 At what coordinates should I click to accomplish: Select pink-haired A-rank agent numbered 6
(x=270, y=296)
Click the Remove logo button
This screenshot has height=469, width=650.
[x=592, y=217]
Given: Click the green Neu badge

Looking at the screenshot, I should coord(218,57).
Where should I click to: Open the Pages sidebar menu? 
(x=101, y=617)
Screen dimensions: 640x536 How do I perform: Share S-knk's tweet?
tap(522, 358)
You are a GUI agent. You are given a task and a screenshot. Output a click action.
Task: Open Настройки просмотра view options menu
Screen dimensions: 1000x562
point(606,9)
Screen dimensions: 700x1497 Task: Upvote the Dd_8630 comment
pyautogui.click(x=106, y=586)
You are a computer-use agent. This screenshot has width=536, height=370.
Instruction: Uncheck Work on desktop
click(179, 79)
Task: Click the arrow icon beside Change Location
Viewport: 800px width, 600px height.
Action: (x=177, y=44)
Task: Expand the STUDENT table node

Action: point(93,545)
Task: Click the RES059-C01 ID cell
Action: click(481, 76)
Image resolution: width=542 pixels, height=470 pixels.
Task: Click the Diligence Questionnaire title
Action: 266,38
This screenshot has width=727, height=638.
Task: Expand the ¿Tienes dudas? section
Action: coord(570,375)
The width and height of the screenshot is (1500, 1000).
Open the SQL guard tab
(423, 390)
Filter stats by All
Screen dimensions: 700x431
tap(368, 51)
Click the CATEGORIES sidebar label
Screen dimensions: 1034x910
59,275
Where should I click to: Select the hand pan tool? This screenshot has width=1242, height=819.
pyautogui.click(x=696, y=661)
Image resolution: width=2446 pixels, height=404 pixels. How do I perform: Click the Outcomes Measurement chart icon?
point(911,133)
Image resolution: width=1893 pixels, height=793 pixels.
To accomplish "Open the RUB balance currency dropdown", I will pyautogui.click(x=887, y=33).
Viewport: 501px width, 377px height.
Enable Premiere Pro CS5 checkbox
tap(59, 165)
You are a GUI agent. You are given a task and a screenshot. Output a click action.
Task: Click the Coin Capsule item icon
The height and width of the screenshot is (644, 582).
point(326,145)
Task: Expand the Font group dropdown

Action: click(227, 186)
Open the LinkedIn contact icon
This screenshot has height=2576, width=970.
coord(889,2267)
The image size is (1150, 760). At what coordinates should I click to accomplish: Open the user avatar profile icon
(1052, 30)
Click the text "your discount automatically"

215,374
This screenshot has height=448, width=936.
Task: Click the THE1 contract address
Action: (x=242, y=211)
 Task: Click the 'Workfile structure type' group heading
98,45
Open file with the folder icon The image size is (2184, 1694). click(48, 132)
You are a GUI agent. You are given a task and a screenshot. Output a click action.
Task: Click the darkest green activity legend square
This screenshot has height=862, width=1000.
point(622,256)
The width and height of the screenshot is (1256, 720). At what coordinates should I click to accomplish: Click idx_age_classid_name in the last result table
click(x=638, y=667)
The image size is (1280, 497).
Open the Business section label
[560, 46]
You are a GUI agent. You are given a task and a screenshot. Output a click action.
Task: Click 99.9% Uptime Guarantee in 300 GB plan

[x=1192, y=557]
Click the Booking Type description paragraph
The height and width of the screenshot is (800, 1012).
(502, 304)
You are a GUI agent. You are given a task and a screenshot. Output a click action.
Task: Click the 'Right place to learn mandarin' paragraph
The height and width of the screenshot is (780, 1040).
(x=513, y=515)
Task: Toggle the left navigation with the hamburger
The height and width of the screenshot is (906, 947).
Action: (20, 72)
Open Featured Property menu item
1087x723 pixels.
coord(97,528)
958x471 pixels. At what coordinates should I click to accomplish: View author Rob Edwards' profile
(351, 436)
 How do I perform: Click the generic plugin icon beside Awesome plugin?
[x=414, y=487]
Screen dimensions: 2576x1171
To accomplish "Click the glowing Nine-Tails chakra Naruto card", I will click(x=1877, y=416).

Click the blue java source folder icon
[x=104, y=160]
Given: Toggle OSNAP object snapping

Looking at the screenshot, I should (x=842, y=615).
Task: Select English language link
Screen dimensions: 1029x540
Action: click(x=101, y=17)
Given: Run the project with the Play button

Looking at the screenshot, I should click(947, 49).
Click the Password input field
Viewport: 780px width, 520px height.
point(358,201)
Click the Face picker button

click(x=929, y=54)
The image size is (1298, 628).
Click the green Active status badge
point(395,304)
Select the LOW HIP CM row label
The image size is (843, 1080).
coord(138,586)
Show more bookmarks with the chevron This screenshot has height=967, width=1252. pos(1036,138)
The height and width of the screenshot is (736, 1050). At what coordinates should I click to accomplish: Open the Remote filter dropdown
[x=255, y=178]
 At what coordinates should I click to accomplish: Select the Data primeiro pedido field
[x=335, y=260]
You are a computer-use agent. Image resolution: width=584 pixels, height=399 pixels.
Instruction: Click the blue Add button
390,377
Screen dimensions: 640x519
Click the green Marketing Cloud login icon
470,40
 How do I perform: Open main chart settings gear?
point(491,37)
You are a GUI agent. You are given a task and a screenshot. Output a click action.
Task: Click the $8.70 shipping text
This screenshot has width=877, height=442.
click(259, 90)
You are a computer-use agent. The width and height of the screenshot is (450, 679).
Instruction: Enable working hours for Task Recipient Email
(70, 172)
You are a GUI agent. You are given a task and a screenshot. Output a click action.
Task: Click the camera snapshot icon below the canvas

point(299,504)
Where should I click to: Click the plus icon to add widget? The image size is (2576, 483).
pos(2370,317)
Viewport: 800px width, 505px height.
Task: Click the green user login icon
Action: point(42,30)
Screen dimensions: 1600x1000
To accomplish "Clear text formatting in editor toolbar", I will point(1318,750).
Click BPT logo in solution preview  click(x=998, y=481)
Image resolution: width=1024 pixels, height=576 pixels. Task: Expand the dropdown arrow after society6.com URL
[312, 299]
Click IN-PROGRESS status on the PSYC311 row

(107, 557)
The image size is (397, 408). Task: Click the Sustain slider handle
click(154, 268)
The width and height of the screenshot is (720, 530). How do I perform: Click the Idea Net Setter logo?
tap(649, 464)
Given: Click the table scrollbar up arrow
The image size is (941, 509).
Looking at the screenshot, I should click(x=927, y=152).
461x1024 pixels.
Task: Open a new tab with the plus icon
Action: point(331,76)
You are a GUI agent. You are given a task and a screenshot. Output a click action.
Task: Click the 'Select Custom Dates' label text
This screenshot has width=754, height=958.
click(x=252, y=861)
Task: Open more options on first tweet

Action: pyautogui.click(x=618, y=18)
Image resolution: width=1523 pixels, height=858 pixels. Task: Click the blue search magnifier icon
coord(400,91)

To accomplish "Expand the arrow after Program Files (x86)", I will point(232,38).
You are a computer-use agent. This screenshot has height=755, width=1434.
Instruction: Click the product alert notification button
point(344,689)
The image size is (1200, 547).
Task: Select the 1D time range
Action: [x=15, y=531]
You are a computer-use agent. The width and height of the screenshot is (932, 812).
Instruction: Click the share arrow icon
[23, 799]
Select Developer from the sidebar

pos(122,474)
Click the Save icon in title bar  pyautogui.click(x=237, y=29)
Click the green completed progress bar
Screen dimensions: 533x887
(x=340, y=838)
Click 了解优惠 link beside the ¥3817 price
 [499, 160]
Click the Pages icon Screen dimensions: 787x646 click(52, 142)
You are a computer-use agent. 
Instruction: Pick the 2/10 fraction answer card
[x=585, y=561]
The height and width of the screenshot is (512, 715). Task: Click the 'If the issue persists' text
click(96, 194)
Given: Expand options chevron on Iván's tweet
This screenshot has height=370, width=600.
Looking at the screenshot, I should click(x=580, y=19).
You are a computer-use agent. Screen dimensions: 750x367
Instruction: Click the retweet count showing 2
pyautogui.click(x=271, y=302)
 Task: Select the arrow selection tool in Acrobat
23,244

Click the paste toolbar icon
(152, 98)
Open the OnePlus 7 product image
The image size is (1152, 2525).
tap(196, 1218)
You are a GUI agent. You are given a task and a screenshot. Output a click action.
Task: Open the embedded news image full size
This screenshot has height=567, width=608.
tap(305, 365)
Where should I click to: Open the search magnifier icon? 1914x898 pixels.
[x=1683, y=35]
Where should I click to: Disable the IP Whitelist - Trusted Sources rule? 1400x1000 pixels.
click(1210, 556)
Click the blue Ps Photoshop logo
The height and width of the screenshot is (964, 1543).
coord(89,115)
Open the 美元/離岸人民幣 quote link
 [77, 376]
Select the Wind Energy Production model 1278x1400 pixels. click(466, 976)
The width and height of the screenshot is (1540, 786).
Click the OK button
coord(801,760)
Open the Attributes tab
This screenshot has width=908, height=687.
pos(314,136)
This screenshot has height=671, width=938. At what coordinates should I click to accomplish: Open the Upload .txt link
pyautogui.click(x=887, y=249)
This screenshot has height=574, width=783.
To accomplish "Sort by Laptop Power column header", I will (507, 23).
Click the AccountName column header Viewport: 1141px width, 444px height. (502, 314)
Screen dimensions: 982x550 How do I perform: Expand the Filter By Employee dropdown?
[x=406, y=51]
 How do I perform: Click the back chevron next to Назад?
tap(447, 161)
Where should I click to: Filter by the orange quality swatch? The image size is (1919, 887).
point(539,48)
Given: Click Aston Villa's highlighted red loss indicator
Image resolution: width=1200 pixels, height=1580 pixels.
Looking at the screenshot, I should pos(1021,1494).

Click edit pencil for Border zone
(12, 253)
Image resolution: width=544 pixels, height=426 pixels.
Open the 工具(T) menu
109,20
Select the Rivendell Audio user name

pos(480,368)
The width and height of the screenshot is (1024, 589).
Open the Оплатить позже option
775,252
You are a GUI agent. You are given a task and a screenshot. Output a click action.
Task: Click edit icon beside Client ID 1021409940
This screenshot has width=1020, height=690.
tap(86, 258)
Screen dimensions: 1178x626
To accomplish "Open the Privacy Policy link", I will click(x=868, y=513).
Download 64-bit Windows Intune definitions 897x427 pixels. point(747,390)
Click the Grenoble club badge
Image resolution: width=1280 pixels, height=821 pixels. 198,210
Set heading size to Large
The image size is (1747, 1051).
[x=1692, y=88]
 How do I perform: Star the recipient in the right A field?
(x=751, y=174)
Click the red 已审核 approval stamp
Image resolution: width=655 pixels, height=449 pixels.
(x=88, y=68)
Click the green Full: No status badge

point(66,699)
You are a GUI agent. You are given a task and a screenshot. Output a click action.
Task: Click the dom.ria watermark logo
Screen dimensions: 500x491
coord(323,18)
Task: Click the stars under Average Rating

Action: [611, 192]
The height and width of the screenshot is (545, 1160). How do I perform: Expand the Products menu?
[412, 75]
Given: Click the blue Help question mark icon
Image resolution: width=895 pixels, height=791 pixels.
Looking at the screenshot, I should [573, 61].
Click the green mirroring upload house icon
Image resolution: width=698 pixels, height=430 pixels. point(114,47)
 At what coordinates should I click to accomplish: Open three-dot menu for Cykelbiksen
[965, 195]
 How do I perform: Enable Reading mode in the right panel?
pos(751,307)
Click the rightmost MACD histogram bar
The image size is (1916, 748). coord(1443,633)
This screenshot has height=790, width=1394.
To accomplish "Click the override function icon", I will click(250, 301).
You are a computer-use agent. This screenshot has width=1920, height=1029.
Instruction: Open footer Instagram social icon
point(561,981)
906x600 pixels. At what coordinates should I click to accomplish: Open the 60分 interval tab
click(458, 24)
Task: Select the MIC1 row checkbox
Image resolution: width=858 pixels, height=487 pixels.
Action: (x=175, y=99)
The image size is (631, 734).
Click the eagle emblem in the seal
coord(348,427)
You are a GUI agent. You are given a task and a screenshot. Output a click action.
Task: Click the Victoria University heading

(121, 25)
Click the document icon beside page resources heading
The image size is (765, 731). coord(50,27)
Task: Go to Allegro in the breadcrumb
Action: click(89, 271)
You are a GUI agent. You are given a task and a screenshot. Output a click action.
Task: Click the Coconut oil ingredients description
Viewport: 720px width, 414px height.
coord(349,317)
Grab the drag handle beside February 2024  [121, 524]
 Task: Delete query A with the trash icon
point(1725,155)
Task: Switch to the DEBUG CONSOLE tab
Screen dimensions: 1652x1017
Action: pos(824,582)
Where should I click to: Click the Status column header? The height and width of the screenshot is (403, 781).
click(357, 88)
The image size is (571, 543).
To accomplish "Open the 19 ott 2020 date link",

+ + + + + + +

**TASK REQUIREMENTS:** In the listing above, transcribe exactly everything from the line containing "Screen dimensions: 1000x562" down to the line containing "Task: Click the arrow", including both and nothing more.

**TASK RESPONSE:**
Screen dimensions: 1000x562
point(606,9)
Screen dimensions: 700x1497 Task: Upvote the Dd_8630 comment
pyautogui.click(x=106, y=586)
You are a computer-use agent. This screenshot has width=536, height=370.
Instruction: Uncheck Work on desktop
click(179, 79)
Task: Click the arrow icon beside Change Location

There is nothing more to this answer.